---------- Reading passage

The popular drugs known as atypical antipsychotics, prescribed for an array of conditions, including schizophrenia, autism and dementia, double patients’ risk of dying from sudden heart failure, a study has found.
The finding is the latest in a succession of recent reports contradicting the long-held assumption that the new drugs, which include Risperdal, Zyprexa and Seroquel, are safer than the older and much less expensive medications that they replaced.
The risk of death from the drugs is not high, on average about 3 percent in a person being treated at least 10 years, according to the study, published Thursday in The New England Journal of Medicine. Nor was the risk different from that of the older antipsychotic drugs.
But it was significant enough that an accompanying editorial urged doctors to limit their prescribing of antipsychotic drugs, especially to children and elderly patients, who can be highly susceptible to the drugs’ side effects, including rapid weight gain.
In recent years, the newer drugs, which account for about 90 percent of the market, have become increasingly controversial, as prescription rates to children and elderly people have soared. Doctors use the drugs to settle outbursts related to a host of psychiatric disorders, including attention deficit disorder and Alzheimer’s disease. Most are not approved for such use. After an analysis of study data, the Food and Drug Administration required that all antipsychotics’ labels contain a warning that the drugs were associated with a heightened risk of heart failure in elderly patients.

--------------------
---------- Record excerpts

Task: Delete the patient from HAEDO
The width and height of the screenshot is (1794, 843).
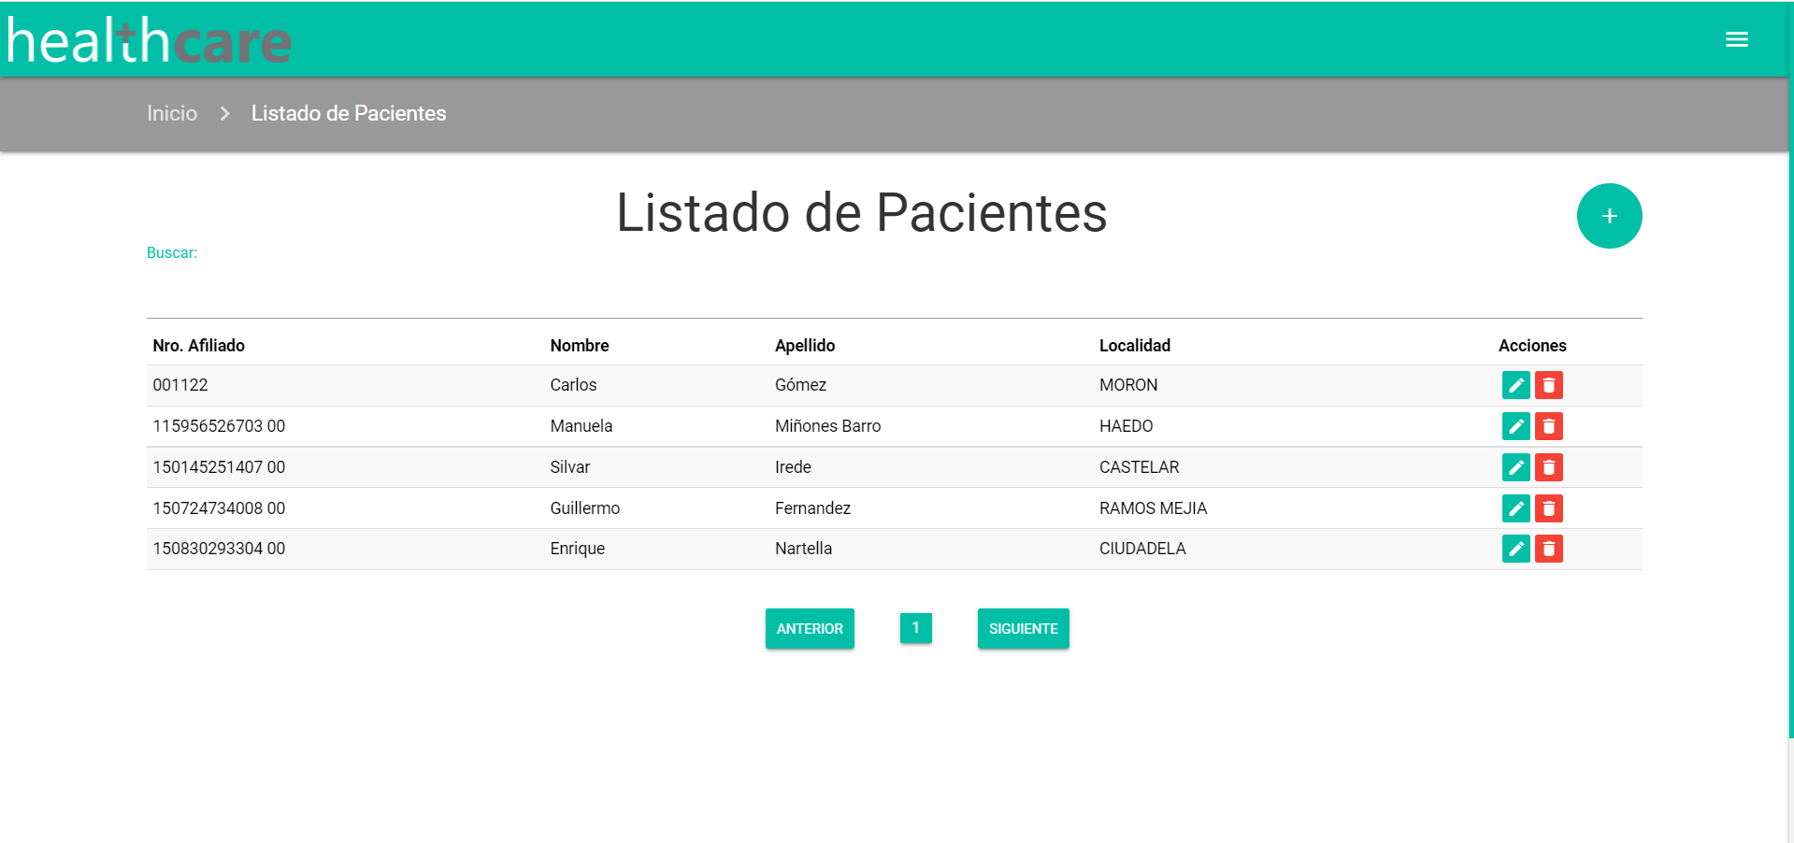Action: [1548, 426]
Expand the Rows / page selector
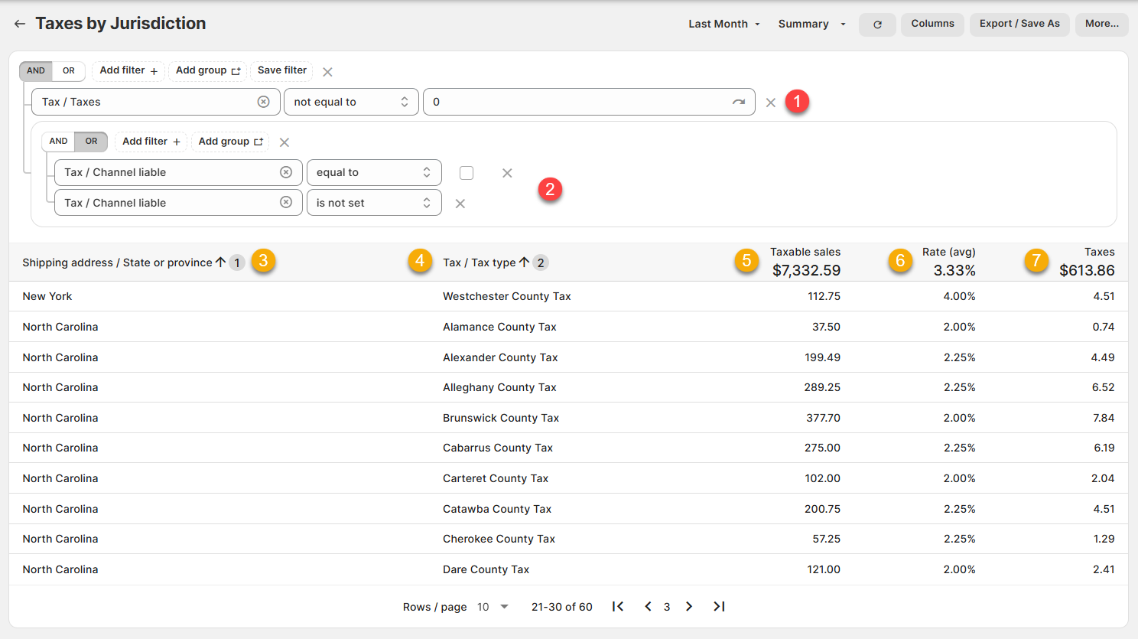Image resolution: width=1138 pixels, height=639 pixels. click(x=493, y=607)
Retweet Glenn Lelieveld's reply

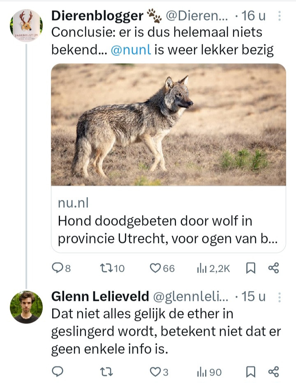[106, 372]
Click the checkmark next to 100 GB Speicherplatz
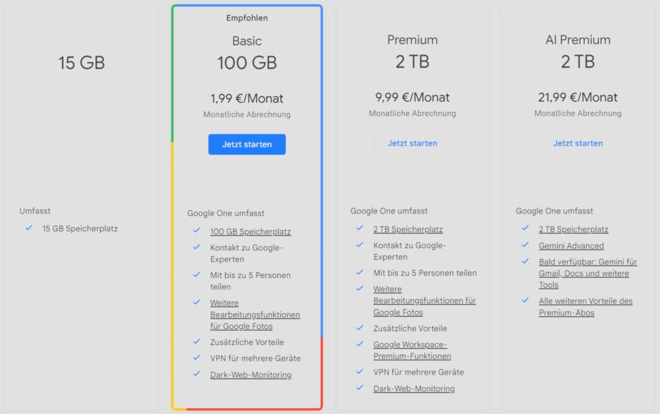Viewport: 660px width, 414px height. [x=197, y=230]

--------------------

Questions on the material:
1. Print the article on antipsychotic drugs from "The popular drugs" to "study has found.".
2. Answer yes or no for each statement about the article on antipsychotic drugs, and quote the words from it that decide each answer.
(a) The study appeared in The New England Journal of Medicine.
(b) The study found the newer drugs carried a higher risk of death than the older antipsychotics.
(c) The newer drugs make up about half of the market.

Solved problems:
1.
The popular drugs known as atypical antipsychotics, prescribed for an array of conditions, including schizophrenia, autism and dementia, double patients’ risk of dying from sudden heart failure, a study has found.

2.
(a) Yes: "published Thursday in The New England Journal of Medicine"
(b) No: "Nor was the risk different from that of the older antipsychotic drugs."
(c) No: "account for about 90 percent of the market"